What to do: For the entries below, the result should be an exact transcription of the lines from the one with "You are a computer-use" up to and including the one with "Open the settings gear icon", and only those.

[[ The records open ]]

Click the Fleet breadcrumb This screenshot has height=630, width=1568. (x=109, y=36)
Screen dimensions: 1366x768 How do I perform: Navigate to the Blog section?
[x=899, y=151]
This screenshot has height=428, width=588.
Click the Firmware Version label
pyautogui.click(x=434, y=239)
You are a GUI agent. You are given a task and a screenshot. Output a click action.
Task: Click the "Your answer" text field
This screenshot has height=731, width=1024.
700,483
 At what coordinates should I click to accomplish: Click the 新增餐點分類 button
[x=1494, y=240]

[[ The records closed ]]
[[ The records open ]]

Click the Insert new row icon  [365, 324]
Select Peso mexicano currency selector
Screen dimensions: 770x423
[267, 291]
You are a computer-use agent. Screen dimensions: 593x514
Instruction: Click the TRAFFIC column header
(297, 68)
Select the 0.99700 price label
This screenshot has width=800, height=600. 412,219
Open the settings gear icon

[[ The records closed ]]
[[ The records open ]]

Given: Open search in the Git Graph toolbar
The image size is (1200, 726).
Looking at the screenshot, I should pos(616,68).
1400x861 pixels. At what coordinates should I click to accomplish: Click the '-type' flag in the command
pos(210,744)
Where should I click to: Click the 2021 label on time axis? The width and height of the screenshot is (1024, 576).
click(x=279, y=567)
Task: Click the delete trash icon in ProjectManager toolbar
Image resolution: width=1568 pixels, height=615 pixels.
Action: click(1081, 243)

[[ The records closed ]]

Response below:
You are a computer-use agent. Screen dimensions: 593x514
Instruction: Click the TRAFFIC column header
(297, 68)
Select the 0.99700 price label
This screenshot has width=800, height=600. 412,219
Open the settings gear icon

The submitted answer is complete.